= ISO 259 =

Series of international standards for the romanization of Hebrew

ISO 259 is a series of international standards for the romanization of Hebrew characters into Latin characters, dating to 1984, with updated ISO 259-2 (a simplification, disregarding several vowel signs, 1994) and ISO 259-3 (Phonemic Conversion, 1999).

== ISO 259 ==
ISO 259, dating to the year 1984, is a transliteration of the Hebrew script, including the diacritical signs (niqqud) used for Biblical Hebrew.

The dagesh (dot inside the letter) is always transcribed with an overdot: ḃ, ġ, ż, etc.
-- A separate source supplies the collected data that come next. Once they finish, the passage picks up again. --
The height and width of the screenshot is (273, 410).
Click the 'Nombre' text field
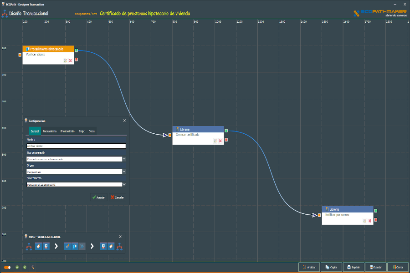(76, 146)
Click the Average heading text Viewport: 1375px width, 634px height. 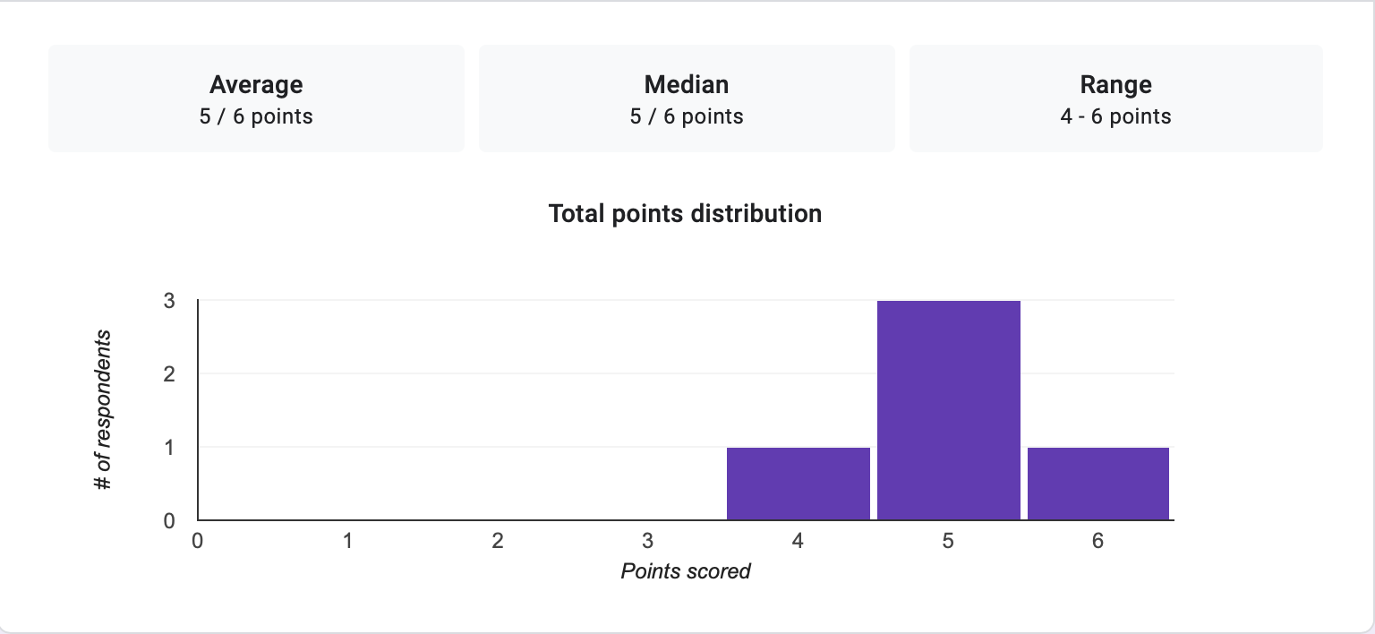(256, 85)
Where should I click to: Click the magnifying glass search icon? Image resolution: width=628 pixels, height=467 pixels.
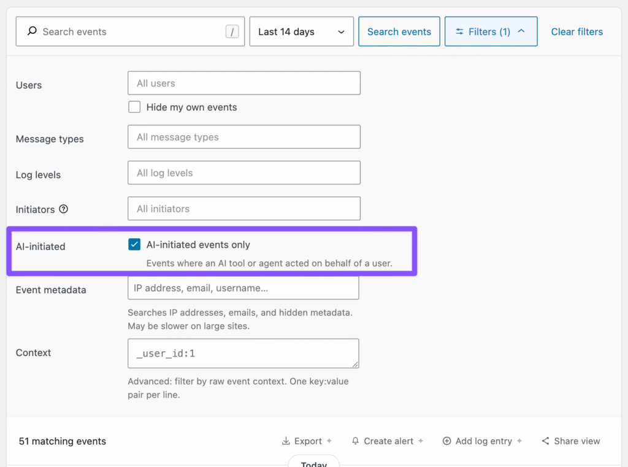click(x=32, y=31)
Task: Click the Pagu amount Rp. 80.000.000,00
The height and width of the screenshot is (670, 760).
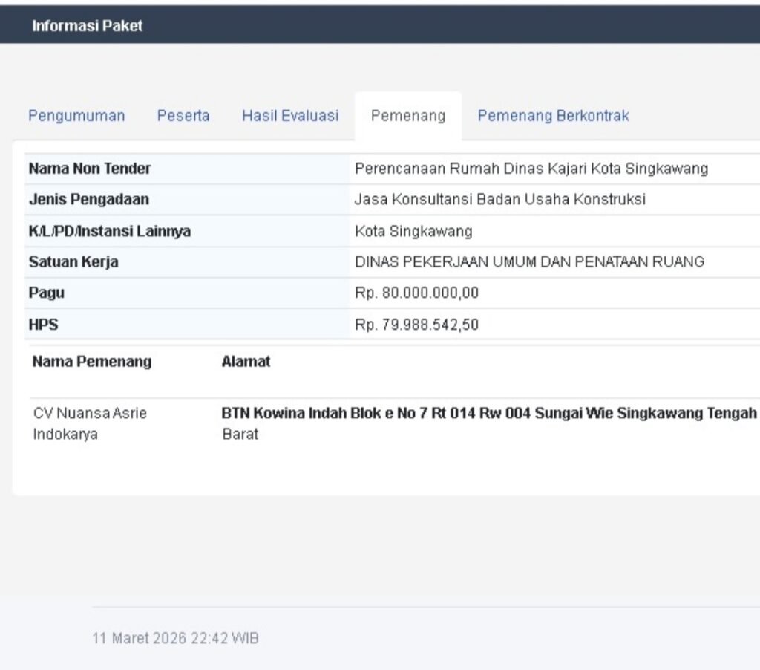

The apostrophe (‎) in the table above is the Hebrew sign geresh used after some letters to write down non-Hebrew sounds: , , , etc.

ISO 259: Hebrew romanization
Hebrew: א; ב; ג; ד; ה; ו; ז; ח; ט; י; כ‎ ך; ל; מ‎ ם; נ‎ ן; ס; ע; פ‎ ף; צ‎ ץ; ק; ר; ש; שׂ; שׁ; ת; ׳
Latin: ʾ; b; g; d; h; w; z; ḥ; ṭ; y; k; l; m; n; s; ʿ; p; ṣ; q; r; s̀; ś; š; t; ’
Hebrew: טַ; טָ; טֵ; טֶ; טִ; טֹ; טוֹ; טֻ; טוּ; טְ; חֲ; חֳ; חֱ
Latin: a; å; e; ȩ; i; o; ŵ; u; ẇ; °; ă; ŏ; ḝ

== ISO 259-2 ==
ISO 259-2 simplifies the diacritical signs for vowels of ISO 259, and is designed for Modern Hebrew.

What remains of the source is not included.